Amid the continued up-and-down turmoil between the United States and North Korea, a Baylor graduate living in nearby South Korea says his life goes on normally in the shadow of the conflict.
"Compare it to living in California and you're afraid of earthquakes," says Stephen Kim, who earned a Journalism degree from Baylor in 2006 and now teaches English in Seoul, South Korea. "The earthquake could happen, it might not, but you don't plan your life around it."
Kim is an American citizen from Houston who works in South Korea on a special visa as the son of Korean born parents. He's been living in Seoul since 2009. While he says he doesn't generally fear for his safety, he and his fellow Seoul citizens do have disaster readiness drills from time-to-time.
"Once every few months they have these sirens go off for training purposes, where they give you advance warning, maybe one week ahead of time," Kim said. "Everyone's supposed to stop what they're doing, whether they're driving or walking on the sidewalk, etc. and it lasts for maybe five minutes."

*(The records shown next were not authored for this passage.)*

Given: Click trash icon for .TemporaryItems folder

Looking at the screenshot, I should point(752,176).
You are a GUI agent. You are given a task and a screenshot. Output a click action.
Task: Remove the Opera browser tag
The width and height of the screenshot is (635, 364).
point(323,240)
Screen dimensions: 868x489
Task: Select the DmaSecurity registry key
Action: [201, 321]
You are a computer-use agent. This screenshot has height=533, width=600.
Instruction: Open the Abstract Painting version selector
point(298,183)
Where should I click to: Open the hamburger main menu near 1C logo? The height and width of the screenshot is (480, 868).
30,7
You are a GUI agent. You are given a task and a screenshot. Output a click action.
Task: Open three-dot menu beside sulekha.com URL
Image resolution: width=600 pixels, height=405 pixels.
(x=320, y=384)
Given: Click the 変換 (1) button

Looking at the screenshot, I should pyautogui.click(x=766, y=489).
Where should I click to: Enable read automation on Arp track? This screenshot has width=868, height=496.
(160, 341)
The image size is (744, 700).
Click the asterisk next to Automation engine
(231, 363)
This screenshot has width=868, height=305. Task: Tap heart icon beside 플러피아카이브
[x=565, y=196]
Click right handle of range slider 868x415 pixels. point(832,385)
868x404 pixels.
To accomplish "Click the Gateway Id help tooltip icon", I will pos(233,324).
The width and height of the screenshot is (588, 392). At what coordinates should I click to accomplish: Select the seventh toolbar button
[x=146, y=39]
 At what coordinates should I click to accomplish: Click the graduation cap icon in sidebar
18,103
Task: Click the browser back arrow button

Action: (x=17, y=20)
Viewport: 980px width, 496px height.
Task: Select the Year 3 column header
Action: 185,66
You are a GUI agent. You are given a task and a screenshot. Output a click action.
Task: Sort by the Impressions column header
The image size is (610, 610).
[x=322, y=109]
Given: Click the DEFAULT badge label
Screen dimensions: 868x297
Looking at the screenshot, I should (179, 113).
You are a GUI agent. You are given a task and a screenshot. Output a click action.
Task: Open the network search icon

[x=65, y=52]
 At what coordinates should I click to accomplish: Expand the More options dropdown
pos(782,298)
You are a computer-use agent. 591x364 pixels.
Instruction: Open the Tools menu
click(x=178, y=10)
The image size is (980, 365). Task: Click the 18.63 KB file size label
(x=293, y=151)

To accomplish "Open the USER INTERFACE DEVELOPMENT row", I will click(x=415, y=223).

Kim also believes the media blows the chances of danger out of proportion, and feed too much off of President Trump's and North Korea dictator Kim Jong Un's social media banter. He's also quick to respond to anyone concerned about his safety in the shadow of the ongoing conflict, and the chances of anything escalating into war.
"Almost any foreigner I know, they say their family always contacts them and says, 'Oh, be careful, be careful, be careful!' and then most of us, we're fine." Kim says. "We're more worried about America being attacked just as much as Korea."
"I'd like to say hello and don't worry about what you hear through the media," Kim added.